##### DATA TO EXAMINE #####
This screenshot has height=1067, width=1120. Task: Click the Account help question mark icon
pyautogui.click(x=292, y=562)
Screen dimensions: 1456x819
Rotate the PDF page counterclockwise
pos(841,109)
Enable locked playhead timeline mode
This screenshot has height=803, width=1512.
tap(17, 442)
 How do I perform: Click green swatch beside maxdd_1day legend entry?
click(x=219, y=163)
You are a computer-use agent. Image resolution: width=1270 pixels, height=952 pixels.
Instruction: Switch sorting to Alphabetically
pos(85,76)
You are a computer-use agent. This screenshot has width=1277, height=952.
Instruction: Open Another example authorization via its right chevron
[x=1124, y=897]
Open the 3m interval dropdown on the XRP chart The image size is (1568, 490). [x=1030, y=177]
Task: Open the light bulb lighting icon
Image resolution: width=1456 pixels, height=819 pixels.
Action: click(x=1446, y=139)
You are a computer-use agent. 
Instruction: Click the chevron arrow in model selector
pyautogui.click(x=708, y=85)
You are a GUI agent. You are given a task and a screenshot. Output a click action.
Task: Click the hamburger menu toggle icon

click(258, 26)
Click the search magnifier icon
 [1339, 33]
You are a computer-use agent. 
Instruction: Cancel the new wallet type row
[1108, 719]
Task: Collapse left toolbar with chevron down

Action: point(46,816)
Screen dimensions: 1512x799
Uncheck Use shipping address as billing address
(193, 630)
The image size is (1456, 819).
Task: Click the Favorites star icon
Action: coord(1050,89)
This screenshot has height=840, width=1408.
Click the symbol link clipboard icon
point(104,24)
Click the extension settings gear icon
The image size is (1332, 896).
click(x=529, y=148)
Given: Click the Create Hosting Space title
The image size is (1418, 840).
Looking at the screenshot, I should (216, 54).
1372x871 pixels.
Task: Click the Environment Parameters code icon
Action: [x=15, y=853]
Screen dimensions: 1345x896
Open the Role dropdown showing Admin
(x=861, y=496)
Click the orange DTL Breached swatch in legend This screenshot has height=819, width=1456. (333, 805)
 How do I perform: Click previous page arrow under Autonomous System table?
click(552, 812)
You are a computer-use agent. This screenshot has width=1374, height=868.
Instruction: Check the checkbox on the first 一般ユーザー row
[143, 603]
#####
WHAT IS EXPECTED » Among the lines above, find those that contain the word "computer" and copy them.

TASK RESPONSE »
You are a computer-use agent. Image resolution: width=1270 pixels, height=952 pixels.
You are a computer-use agent. This screenshot has width=1277, height=952.
You are a computer-use agent. 
You are a computer-use agent. 
You are a computer-use agent. This screenshot has width=1374, height=868.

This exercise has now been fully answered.